§ Aim
Please count how many lines of the records below contain the string "point" with matching case, and give only that number.

Source records:
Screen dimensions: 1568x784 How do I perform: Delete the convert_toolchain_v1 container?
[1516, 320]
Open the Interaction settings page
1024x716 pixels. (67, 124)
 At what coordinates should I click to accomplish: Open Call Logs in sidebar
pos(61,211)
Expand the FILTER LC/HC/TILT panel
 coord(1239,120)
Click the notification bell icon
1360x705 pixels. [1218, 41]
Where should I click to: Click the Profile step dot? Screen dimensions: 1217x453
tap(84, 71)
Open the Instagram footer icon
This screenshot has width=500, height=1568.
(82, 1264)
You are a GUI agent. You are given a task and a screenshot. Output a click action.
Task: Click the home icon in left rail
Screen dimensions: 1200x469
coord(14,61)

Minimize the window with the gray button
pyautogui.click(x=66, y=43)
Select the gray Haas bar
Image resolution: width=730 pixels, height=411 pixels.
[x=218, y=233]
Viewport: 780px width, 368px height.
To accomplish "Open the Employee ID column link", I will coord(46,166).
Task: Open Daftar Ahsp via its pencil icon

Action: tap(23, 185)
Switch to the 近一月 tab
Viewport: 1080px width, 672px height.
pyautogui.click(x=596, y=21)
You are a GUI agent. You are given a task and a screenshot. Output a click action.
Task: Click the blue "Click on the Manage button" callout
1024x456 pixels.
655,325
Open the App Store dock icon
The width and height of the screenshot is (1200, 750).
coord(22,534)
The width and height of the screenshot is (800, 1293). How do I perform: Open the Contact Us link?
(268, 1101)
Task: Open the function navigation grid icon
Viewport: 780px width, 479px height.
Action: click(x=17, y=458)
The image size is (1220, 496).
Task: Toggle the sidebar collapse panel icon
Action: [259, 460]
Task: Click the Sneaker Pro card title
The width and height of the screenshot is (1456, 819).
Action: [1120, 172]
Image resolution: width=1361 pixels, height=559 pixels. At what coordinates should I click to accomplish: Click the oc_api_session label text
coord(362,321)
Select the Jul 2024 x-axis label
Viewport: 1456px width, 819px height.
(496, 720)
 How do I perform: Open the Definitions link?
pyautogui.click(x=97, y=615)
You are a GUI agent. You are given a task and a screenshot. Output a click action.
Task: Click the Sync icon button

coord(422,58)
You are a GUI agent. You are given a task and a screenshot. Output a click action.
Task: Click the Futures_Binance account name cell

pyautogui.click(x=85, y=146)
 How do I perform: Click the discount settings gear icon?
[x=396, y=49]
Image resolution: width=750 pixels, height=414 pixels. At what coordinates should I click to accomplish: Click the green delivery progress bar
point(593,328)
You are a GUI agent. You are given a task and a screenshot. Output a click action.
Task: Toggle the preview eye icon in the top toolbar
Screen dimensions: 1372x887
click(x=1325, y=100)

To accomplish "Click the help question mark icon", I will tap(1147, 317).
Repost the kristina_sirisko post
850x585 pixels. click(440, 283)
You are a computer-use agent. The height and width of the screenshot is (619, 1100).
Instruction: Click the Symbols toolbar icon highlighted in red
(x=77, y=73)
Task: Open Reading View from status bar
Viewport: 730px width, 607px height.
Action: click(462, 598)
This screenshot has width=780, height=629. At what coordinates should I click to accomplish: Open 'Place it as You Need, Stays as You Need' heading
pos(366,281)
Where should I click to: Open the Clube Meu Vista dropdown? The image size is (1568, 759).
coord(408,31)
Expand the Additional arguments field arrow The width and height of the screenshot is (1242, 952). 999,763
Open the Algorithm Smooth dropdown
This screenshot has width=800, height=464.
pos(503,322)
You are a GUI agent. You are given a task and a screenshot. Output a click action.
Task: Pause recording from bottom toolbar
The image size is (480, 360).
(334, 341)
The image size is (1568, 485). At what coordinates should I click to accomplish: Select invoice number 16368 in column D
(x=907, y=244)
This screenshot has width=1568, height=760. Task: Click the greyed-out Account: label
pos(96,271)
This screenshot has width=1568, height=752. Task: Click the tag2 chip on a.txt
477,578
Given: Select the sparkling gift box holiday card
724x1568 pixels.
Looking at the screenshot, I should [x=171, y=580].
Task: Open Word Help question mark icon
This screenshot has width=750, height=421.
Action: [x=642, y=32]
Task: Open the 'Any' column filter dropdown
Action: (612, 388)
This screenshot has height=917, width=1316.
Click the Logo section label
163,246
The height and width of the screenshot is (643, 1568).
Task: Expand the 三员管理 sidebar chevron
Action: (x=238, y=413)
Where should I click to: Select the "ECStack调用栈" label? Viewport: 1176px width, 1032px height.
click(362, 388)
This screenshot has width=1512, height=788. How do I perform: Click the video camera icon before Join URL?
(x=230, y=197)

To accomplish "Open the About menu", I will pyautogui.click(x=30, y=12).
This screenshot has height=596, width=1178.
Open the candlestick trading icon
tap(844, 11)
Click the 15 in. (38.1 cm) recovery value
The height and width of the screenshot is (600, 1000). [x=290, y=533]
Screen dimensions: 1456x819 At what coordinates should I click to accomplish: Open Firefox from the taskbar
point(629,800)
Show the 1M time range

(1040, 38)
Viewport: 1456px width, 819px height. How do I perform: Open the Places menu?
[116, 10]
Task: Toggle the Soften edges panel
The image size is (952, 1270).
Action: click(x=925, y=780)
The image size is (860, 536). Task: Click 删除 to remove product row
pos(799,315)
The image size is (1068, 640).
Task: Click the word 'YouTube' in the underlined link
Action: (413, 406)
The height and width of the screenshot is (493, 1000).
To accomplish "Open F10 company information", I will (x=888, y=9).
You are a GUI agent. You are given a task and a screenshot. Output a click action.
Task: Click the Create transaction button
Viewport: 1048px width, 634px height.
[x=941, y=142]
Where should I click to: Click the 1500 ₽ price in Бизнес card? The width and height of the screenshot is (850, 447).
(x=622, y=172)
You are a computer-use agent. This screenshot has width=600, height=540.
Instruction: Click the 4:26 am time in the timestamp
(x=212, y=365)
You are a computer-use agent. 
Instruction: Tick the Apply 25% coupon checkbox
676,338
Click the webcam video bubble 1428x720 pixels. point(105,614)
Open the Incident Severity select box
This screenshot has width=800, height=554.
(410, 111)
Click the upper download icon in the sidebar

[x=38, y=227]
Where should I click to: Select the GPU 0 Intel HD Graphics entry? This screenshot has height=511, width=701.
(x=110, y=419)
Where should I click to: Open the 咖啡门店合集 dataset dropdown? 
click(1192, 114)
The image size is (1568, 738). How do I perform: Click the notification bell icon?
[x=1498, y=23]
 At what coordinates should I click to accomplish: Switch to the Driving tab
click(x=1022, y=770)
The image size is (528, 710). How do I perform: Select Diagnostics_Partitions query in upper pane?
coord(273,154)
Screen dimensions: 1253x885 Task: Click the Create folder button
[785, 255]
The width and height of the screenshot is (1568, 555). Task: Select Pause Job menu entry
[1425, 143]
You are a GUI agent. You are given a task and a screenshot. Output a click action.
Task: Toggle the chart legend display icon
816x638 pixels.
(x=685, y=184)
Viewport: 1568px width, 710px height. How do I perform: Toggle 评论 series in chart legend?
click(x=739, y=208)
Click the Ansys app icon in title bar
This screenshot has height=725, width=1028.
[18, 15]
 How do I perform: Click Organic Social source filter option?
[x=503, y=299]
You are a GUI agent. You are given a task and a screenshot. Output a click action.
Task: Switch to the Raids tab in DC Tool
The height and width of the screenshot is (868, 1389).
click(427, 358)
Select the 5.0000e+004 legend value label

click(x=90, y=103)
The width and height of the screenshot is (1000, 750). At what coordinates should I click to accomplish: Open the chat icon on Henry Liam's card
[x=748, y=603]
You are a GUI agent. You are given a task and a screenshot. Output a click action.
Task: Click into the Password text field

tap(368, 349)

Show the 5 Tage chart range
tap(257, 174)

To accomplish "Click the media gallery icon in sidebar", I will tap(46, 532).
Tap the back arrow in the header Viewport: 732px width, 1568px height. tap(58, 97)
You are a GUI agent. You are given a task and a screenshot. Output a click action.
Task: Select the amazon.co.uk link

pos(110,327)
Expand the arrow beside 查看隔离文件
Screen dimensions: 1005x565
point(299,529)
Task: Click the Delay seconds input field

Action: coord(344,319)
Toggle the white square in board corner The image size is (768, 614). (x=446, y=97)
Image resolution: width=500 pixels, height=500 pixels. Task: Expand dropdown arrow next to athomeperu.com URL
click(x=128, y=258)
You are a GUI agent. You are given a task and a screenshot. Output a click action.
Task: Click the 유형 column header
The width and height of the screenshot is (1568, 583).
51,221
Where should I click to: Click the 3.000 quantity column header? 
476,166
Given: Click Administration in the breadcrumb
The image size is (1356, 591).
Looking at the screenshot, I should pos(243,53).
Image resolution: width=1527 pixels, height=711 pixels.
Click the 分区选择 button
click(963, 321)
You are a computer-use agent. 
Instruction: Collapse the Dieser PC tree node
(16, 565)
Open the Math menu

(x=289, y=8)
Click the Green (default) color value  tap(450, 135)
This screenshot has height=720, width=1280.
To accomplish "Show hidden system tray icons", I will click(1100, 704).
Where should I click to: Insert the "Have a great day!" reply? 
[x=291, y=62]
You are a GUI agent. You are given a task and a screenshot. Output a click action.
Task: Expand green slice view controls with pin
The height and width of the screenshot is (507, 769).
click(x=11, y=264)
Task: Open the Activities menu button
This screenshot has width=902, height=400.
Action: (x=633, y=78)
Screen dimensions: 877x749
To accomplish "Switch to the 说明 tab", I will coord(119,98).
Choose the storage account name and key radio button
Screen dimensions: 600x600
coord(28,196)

§ Exercise response
4